En otro ámbito de la cultura, el de la música: es sabido de todos que Jaime Roos se crió en la calle Convención, en la esquina con Durazno. Y  que le dedicó una de sus más conocidas canciones, verdadera crónica –brillante como tal- de la complejidad y variedad de esa arteria y de toda la zona. Y en los años de la dictadura, Eduardo Mateo exhibía su desolación en algunos de los cafés de San José o Convención, cuando eran pocos los que le daban una mano.

Encuentros variopintos de café

Mencionamos al comienzo al Palace, en relación a la comunidad judía que lo había adoptado como uno de sus lugares de encuentro coloquial en las tardes. Pero en las noches de los sesenta el viejo café –que conservaba sus mesas hexagonales de mármol, sus mullidos bucacones, los frescos novecentistas en las oscuras paredes- se transfiguraba en espacio más vibrante. Lo frecuentaban actores de teatro, bailarines del Sodre, y una parroquia variada vinculada al mundo gay de entonces.

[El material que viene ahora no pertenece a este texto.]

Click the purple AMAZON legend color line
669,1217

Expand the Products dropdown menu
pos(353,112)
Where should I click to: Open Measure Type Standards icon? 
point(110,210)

En algunas tardes tempranas y en muy otro contexto, se veía por allí a los historiadores Arturo Scarone y Armando Pirotto, presidiendo una mesa reflexiva que era visitada cada tanto por nuestro ensayista por excelencia: Carlos Real de Azúa.

Escritores y editoriales

Más cerca en el tiempo, varios escritores vivieron en la zona: el poeta y sicoanalista Hermes Millán Redin, desde hace años en México, residió en un viejo edificio de Río Branco y Canelones. En otro apartamento del inmueble vivía la poeta Beatriz San Vicente. Por Durazno, a esa misma altura, estaba el apartamento del narrador y dramaturgo Ricardo Prieto; precisamente en el Palacio Durazno, uno los edificios emblemáticos del barrio (más tarde se mudaría al Palacio Salvo, hasta su muerte).

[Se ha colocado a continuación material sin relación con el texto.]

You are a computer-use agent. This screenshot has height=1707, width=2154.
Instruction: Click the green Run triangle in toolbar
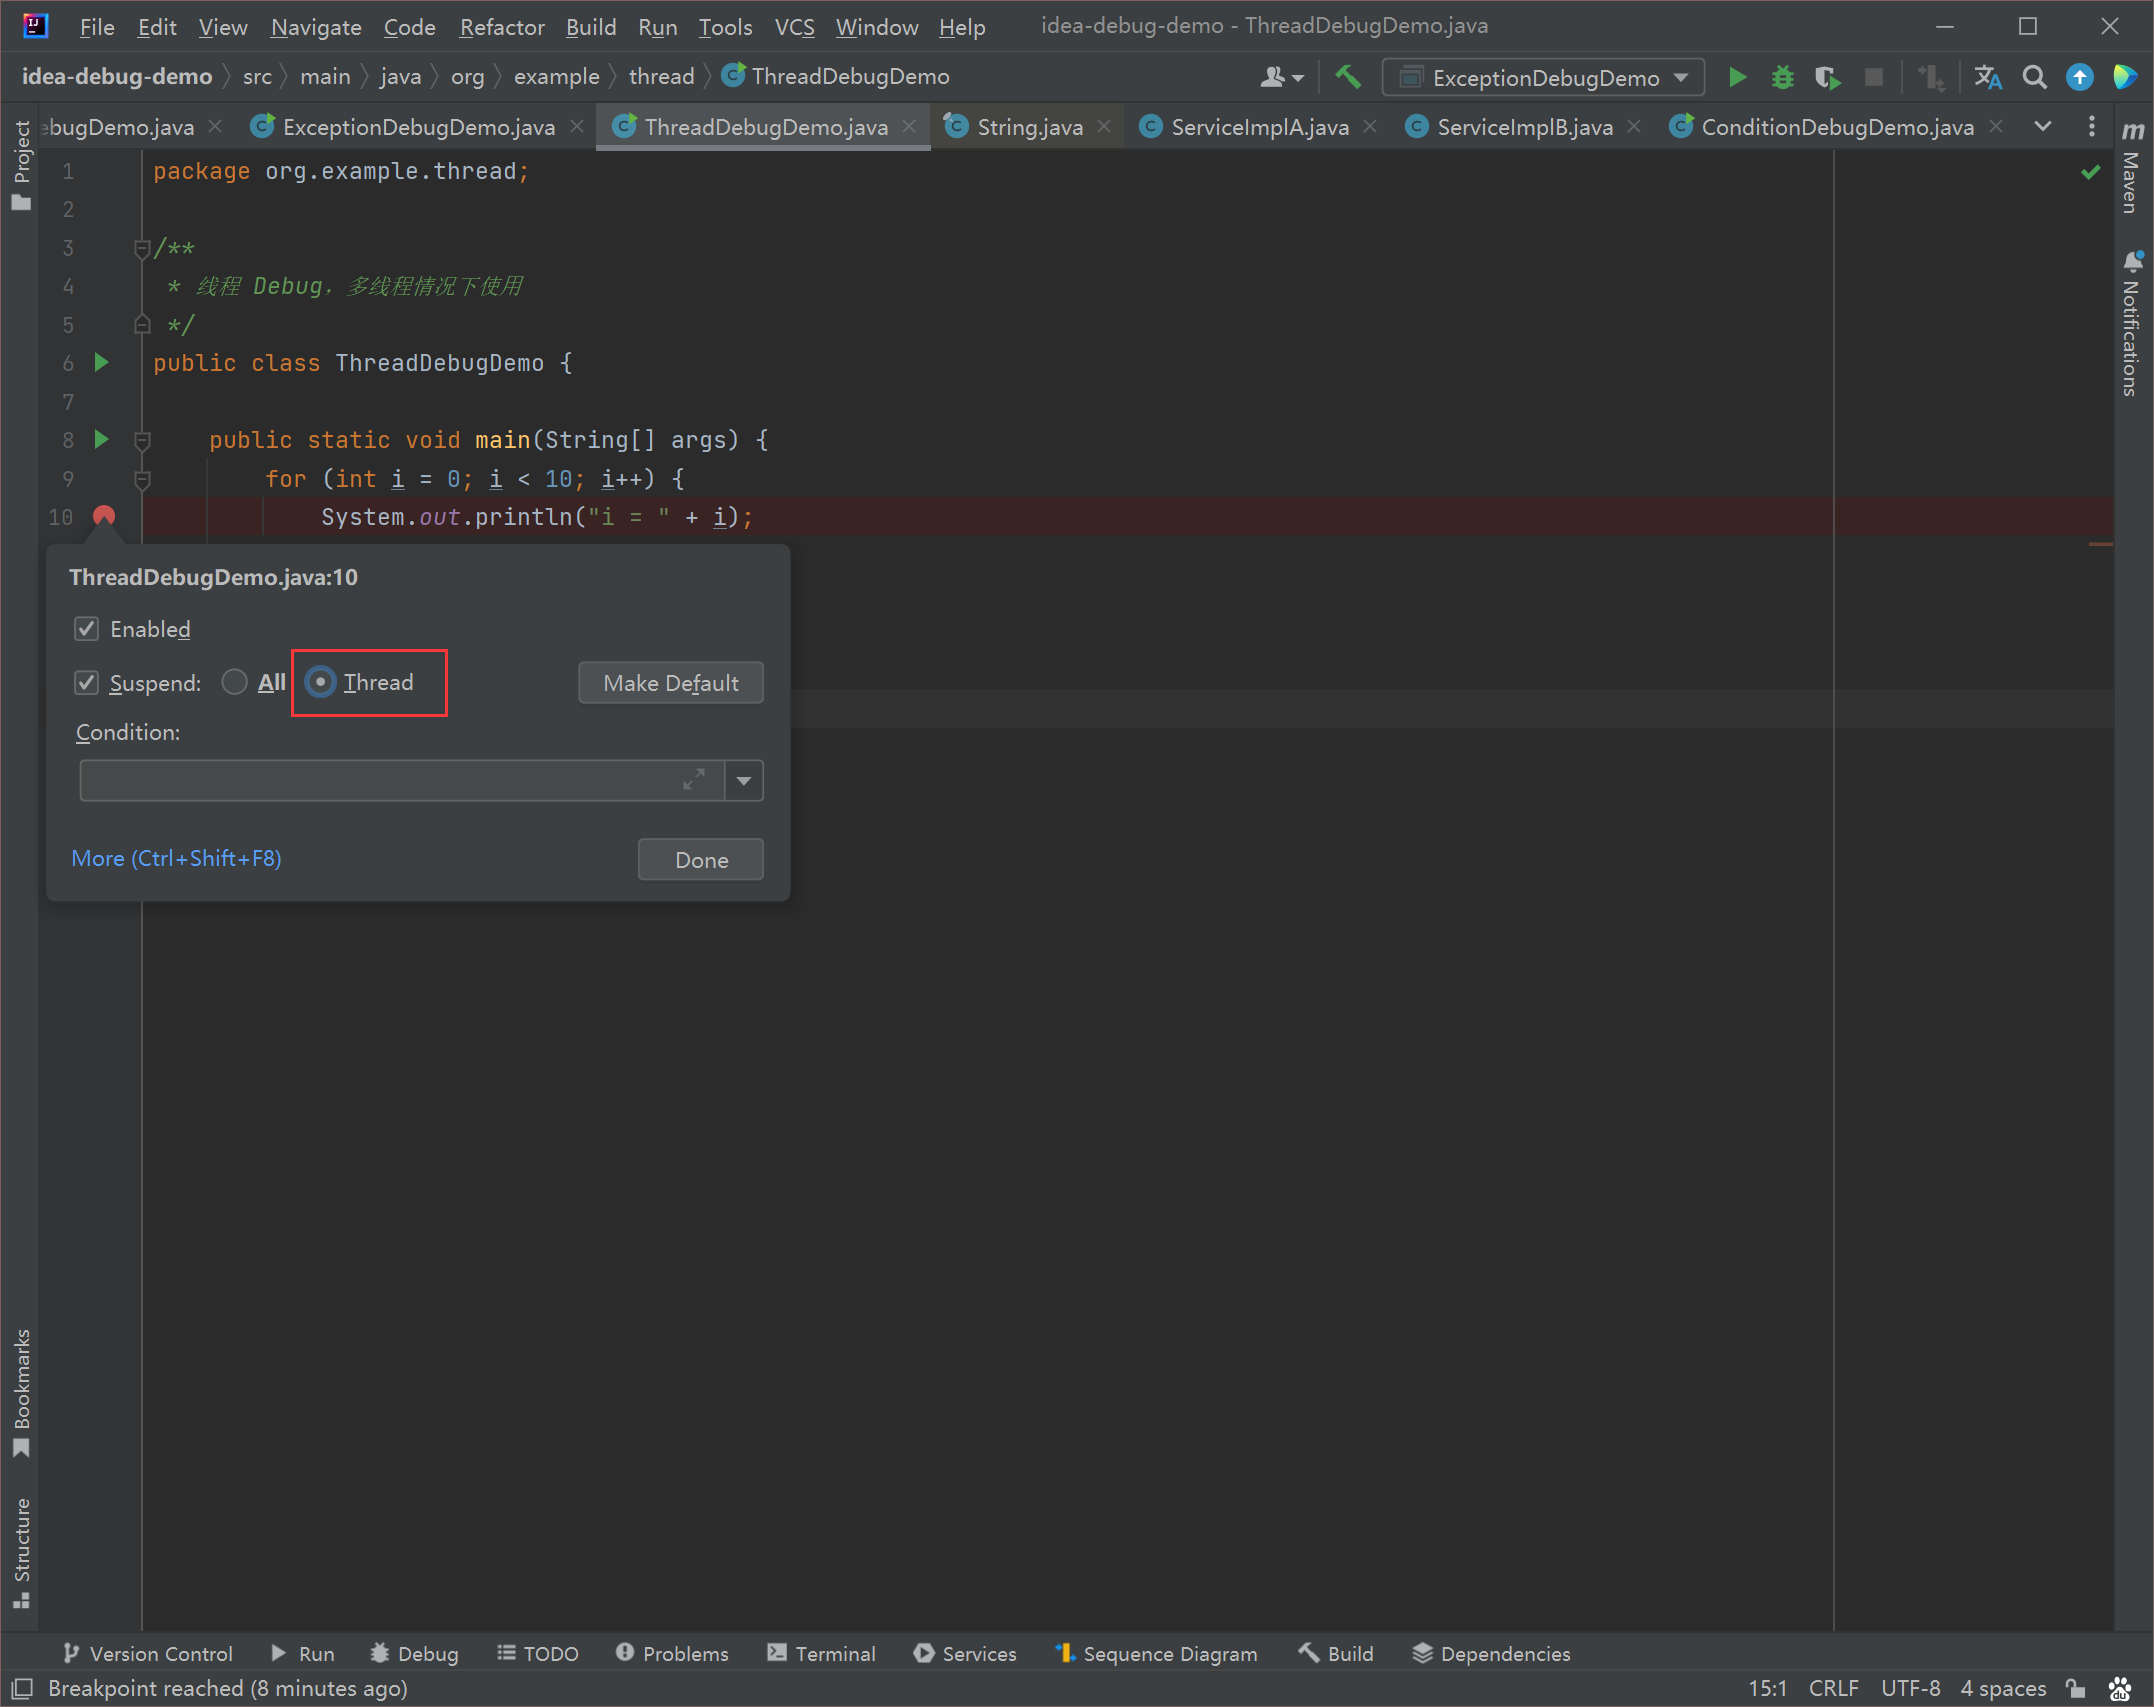[x=1737, y=77]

Por Andes, casi llegando al final, a la rambla, estuvo durante toda la dictadura y hasta comienzos de los años noventa, la sede de la Editorial Arca, una de los sellos históricos junto a Banda Oriental. Allí Alberto Beto Oreggioni recibía a sus escritores con su proverbial cordialidad. Además de su trabajo específico de hacer libros –con un catálogo que en el período que estamos recordando mantuvo un impecable nivel y rigor- Arca ofició de espacio para fecundos encuentros intelectuales. A la par con Banda Oriental, ofició de faro cultural en medio de la noche de la tiranía.

 

Alejandro Michelena
alemichelena@gmail.com

 

Nota publicada en el semanario 7n, de Montevideo, el miércoles 16 de julio de 2014.